• Exercise:
Go through the records and filter out every line lacking the word "Spedizioni"; copy the lines that remain.

Stored items:
•••••

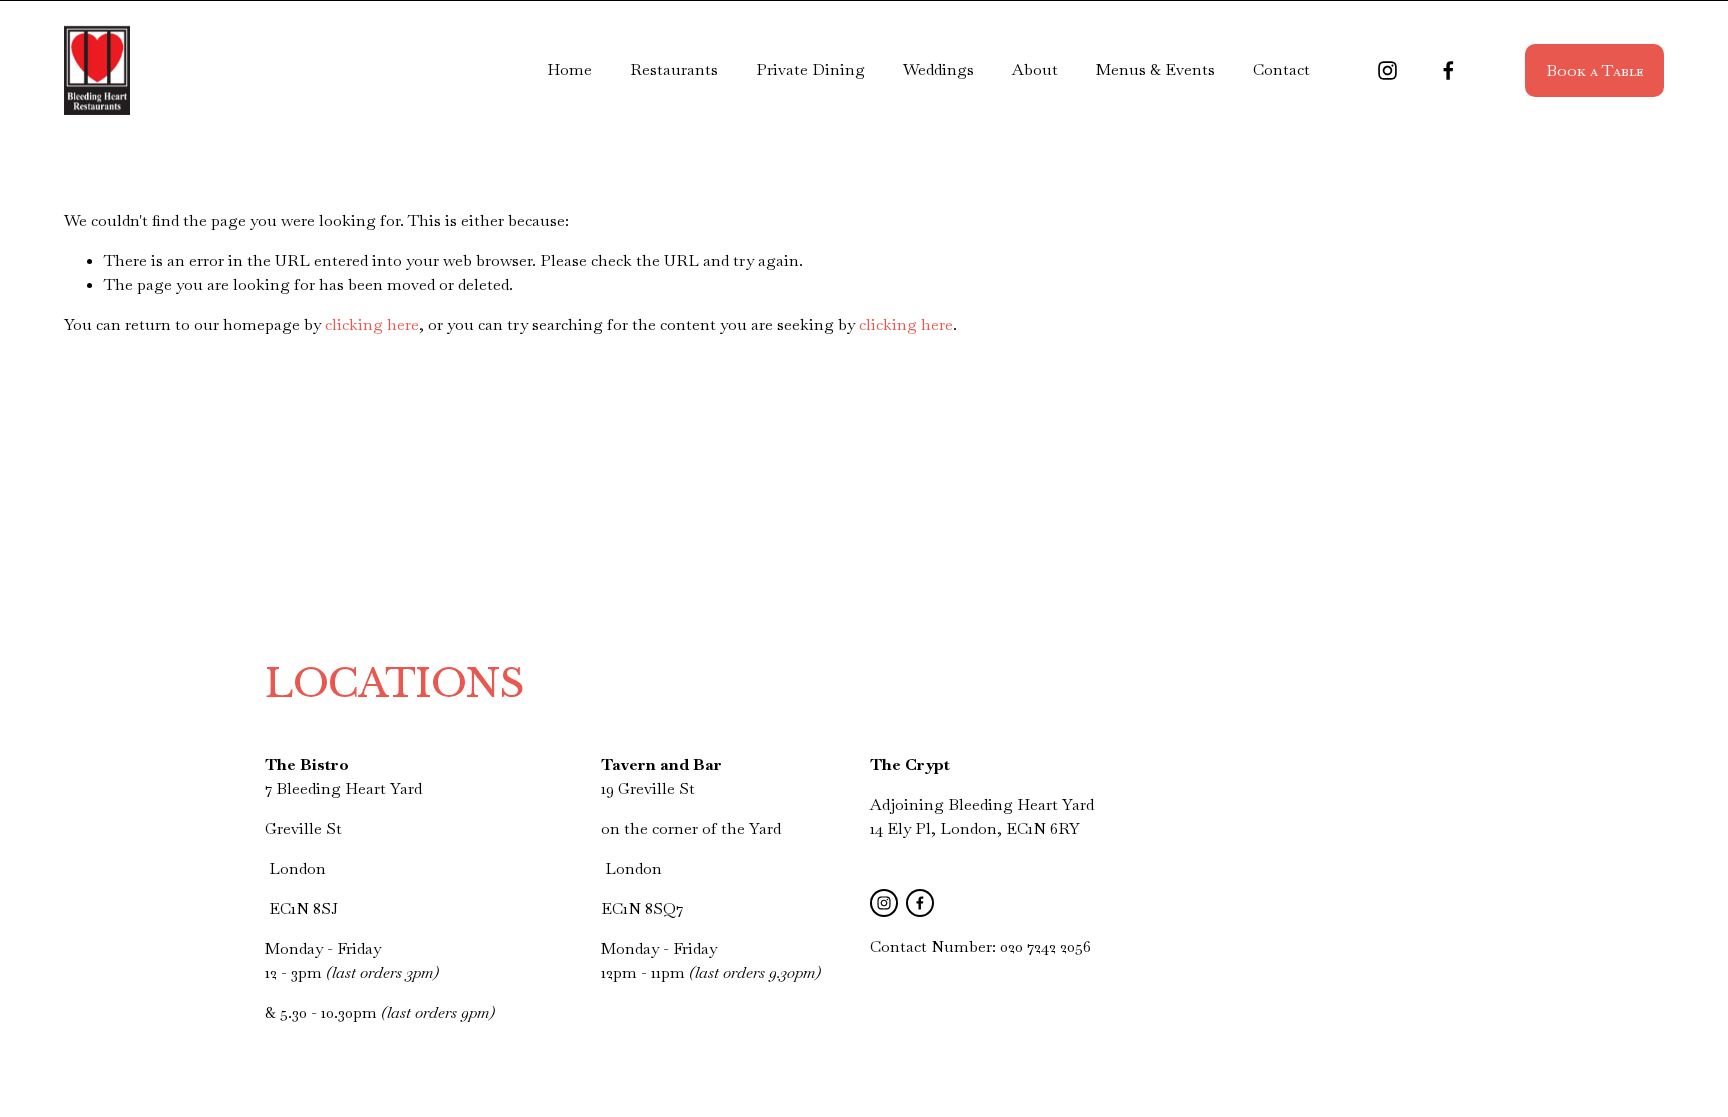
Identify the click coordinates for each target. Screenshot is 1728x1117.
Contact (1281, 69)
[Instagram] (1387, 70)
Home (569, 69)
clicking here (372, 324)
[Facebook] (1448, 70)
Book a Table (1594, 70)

•••••

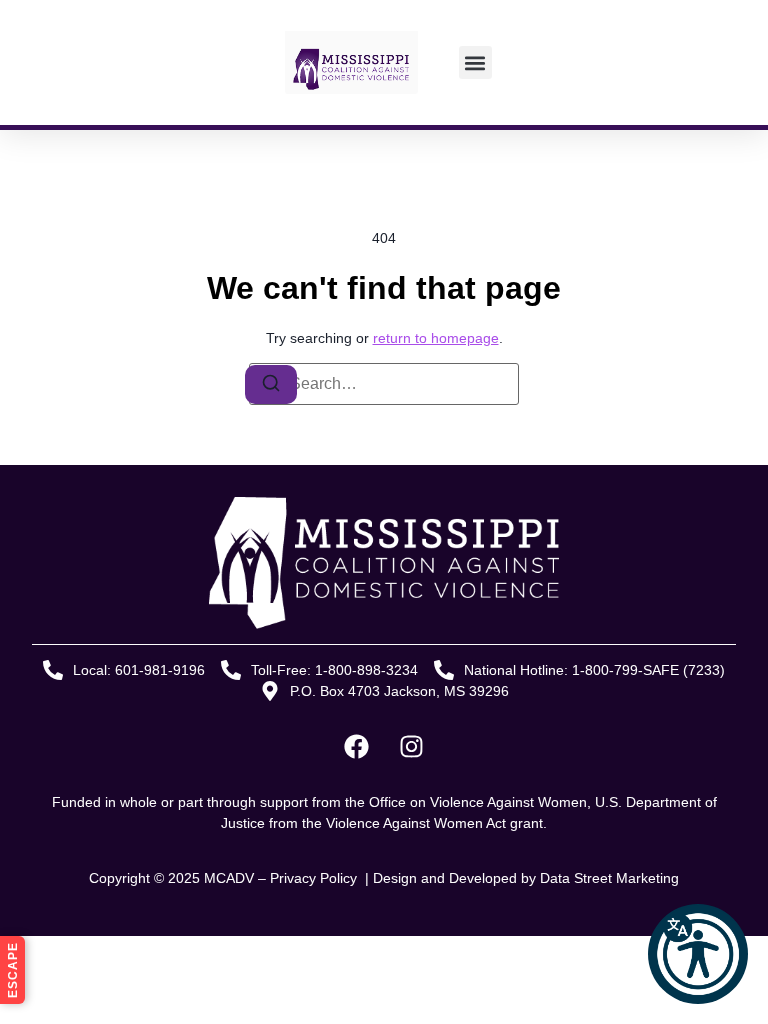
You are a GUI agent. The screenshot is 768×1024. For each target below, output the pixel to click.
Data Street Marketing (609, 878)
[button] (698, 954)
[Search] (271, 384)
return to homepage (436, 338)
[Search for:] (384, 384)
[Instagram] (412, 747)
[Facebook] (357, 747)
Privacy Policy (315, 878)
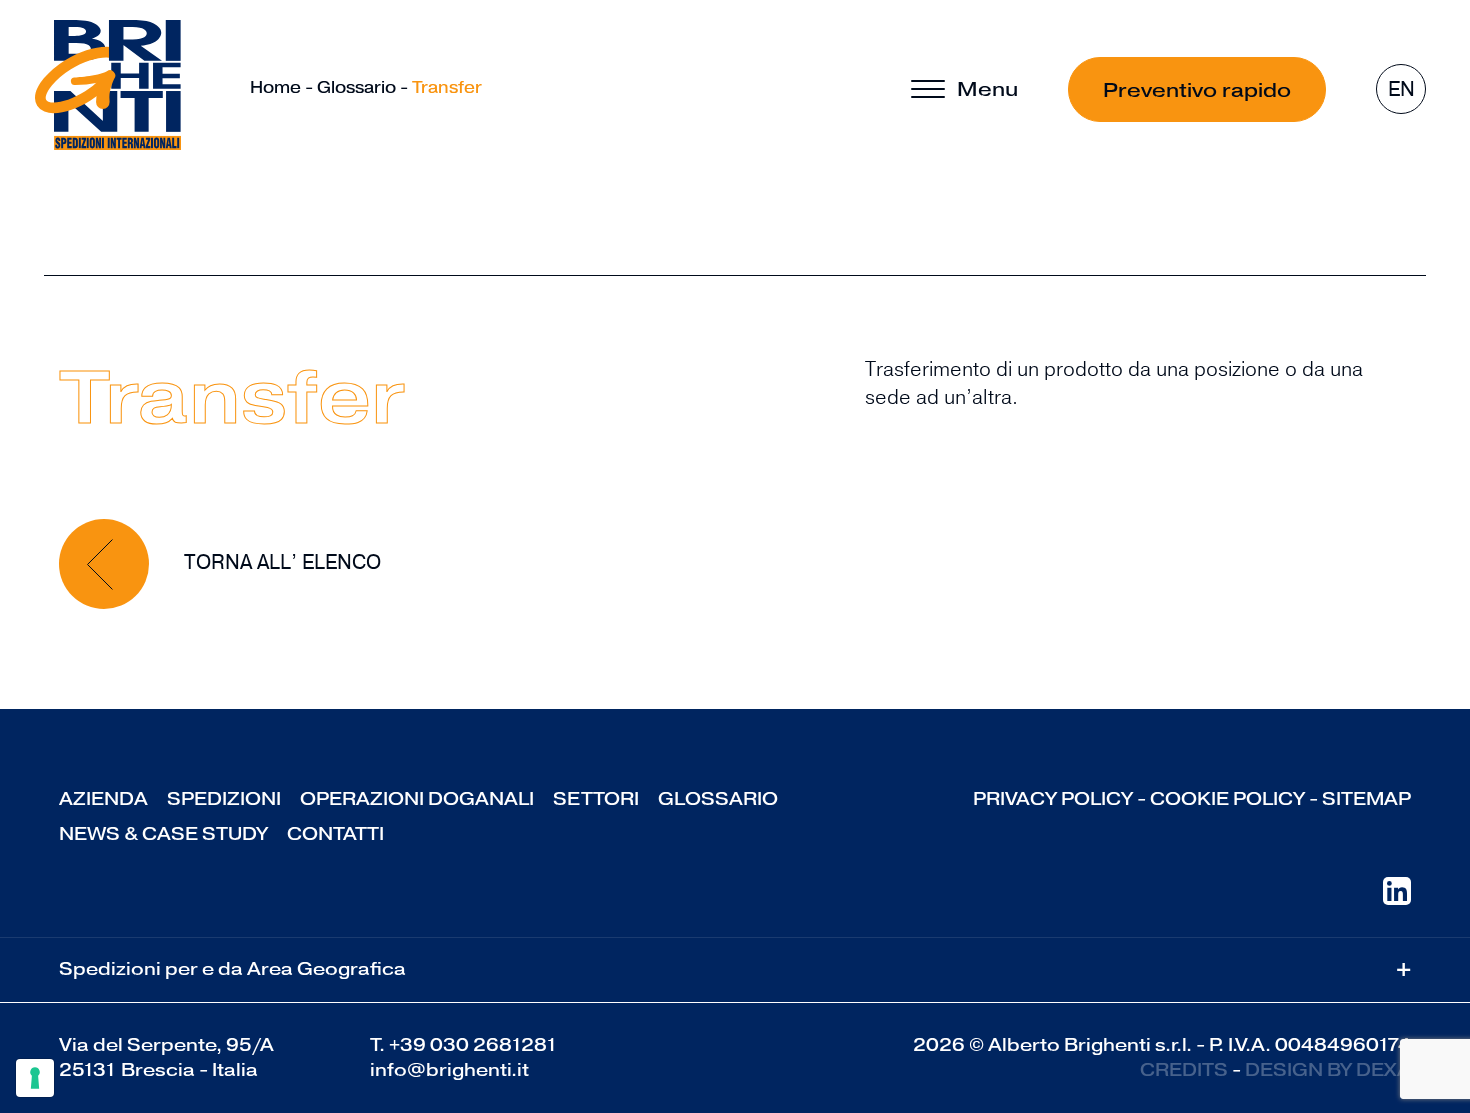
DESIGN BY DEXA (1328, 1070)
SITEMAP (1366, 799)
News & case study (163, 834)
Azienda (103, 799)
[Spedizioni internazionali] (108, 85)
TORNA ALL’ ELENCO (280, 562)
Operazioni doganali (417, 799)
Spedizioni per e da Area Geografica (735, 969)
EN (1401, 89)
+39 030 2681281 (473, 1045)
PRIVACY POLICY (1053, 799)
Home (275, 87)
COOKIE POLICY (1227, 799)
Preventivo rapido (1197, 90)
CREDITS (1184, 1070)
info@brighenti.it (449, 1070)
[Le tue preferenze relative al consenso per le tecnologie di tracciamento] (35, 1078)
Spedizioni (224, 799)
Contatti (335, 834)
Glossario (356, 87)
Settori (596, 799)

•••••

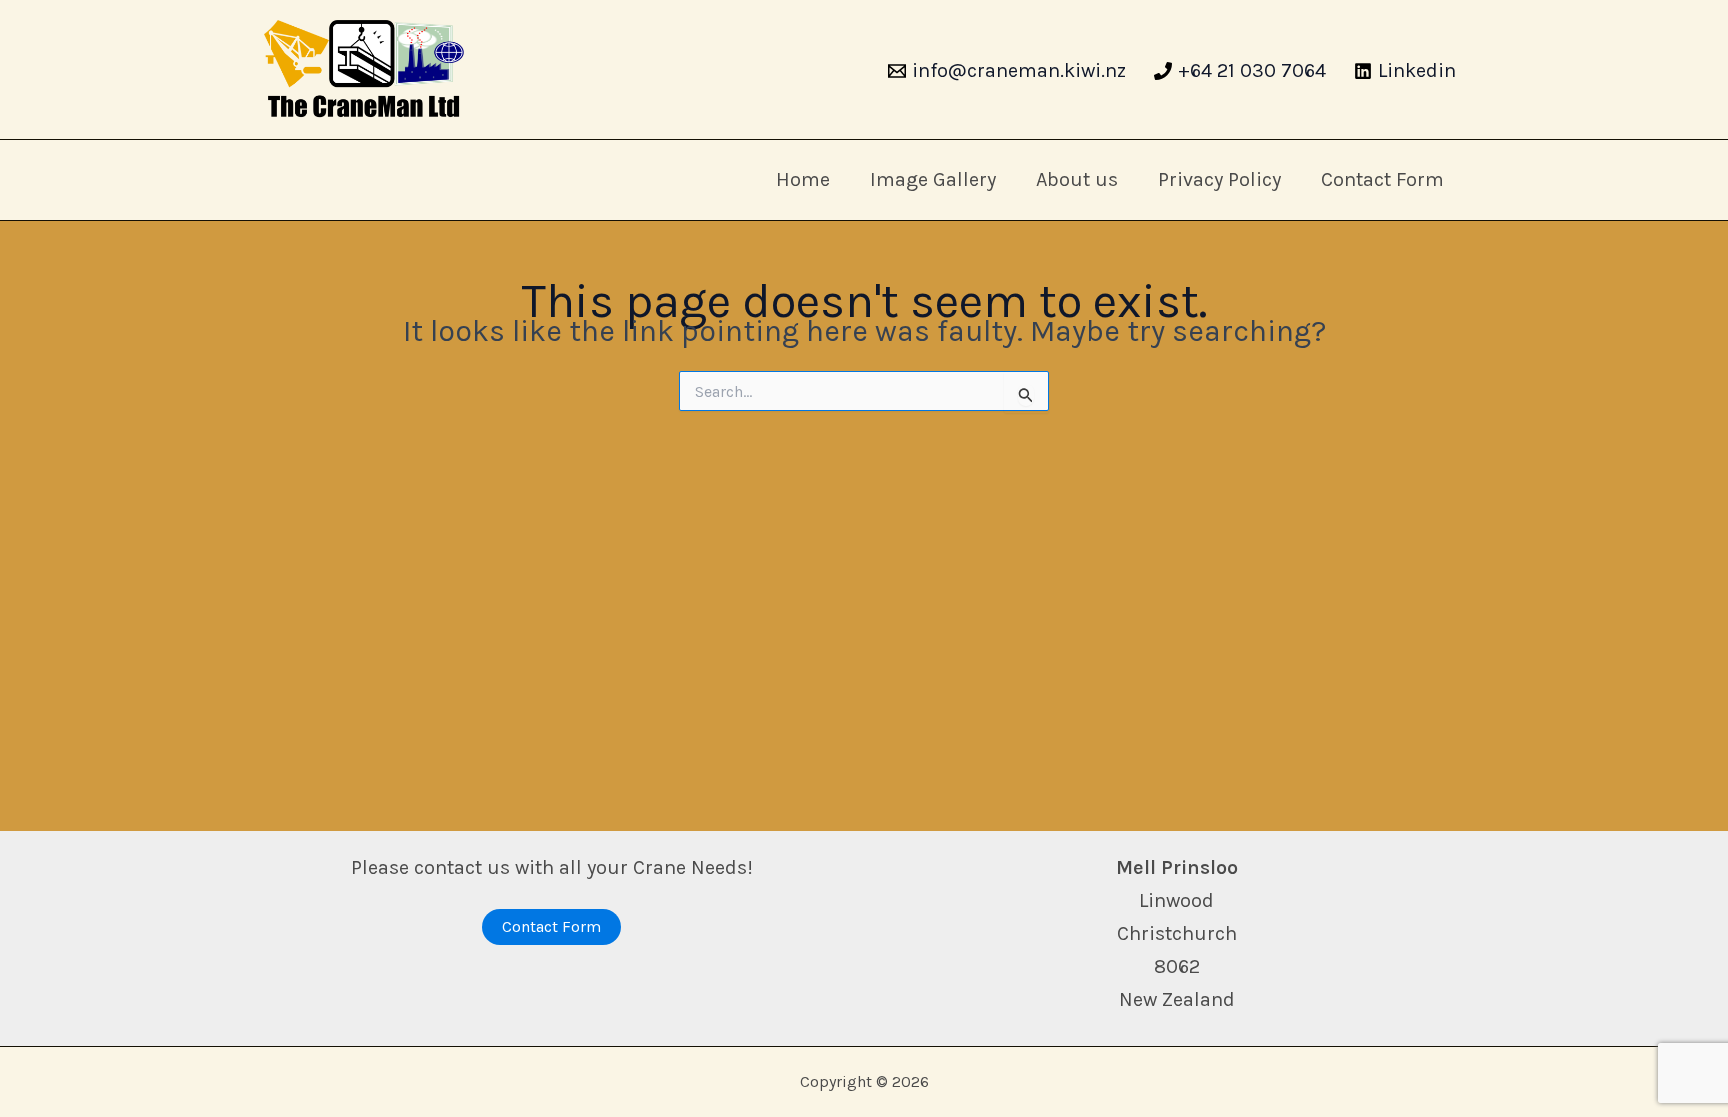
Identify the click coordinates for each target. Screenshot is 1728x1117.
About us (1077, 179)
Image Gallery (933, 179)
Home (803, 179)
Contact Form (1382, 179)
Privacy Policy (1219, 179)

•••••

• Task answer:
[Spedizioni internazionali] (108, 85)
Spedizioni per e da Area Geografica (735, 969)
Spedizioni (224, 799)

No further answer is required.